Estranho Caminho: drama fantástico traz pandemia como pano de fundo para aproximação de pai e filho Filme de Guto Parente foi exibido em sessão aberta ao público no Festival do Rio
“Para boa parte do cinema que está sendo produzido, parece que a pandemia não aconteceu”, avaliou o jornalista e pesquisador Pedro Butcher ao apresentar o drama com toques de fantasia Estranho Caminho em um debate sobre o filme no Cine Odeon - CCLSR nesta segunda-feira (9/10).
Competindo na Première Brasil, o longa-metragem de Guto Parente usa a emergência sanitária como pano de fundo para contar a história de um jovem diretor de cinema que precisa passar o lockdown com o pai que não vê há 10 anos após ser pego de surpresa pelo avanço da pandemia durante uma viagem para sua cidade natal, Fortaleza.

::::::::

§ **O que fazer**
Atualize o trecho que vai de "Competindo na Première" até "cidade natal, Fortaleza." no texto sobre o filme Estranho Caminho, trocando "lockdown" por "isolamento".

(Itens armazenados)
::::::::

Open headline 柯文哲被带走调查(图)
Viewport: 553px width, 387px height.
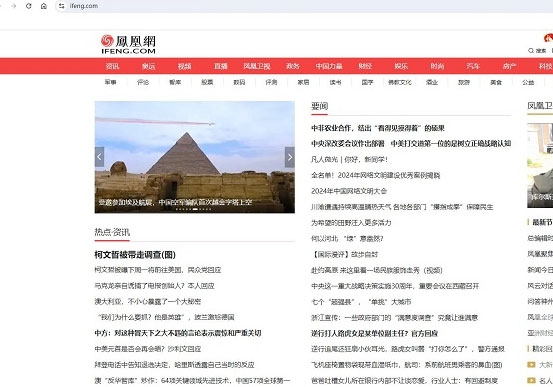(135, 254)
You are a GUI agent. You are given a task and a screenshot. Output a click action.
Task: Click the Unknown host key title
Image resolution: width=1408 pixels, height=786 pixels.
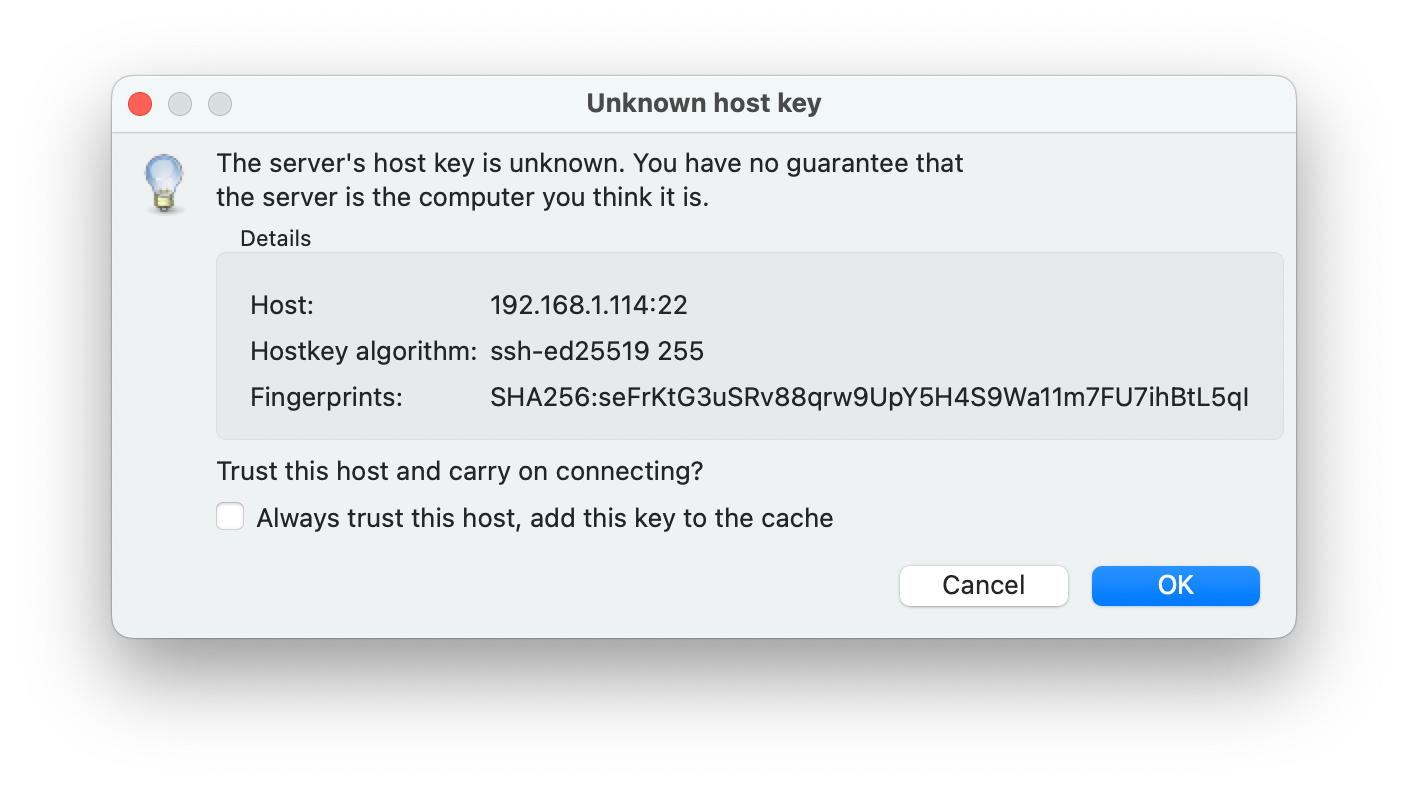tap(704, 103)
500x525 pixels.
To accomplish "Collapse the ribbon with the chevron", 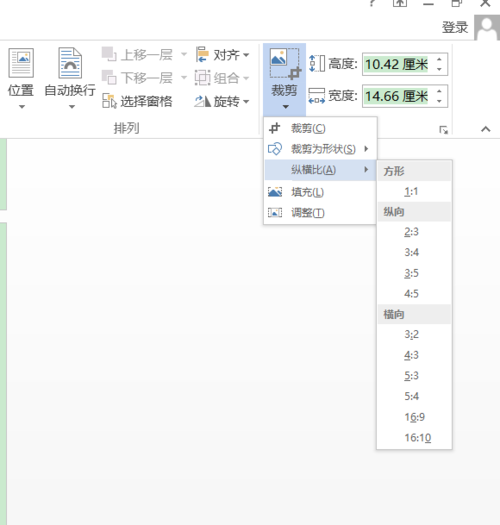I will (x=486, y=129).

::::::::

§ **Resultado do exercício**
Competindo na Première Brasil, o longa-metragem de Guto Parente usa a emergência sanitária como pano de fundo para contar a história de um jovem diretor de cinema que precisa passar o isolamento com o pai que não vê há 10 anos após ser pego de surpresa pelo avanço da pandemia durante uma viagem para sua cidade natal, Fortaleza.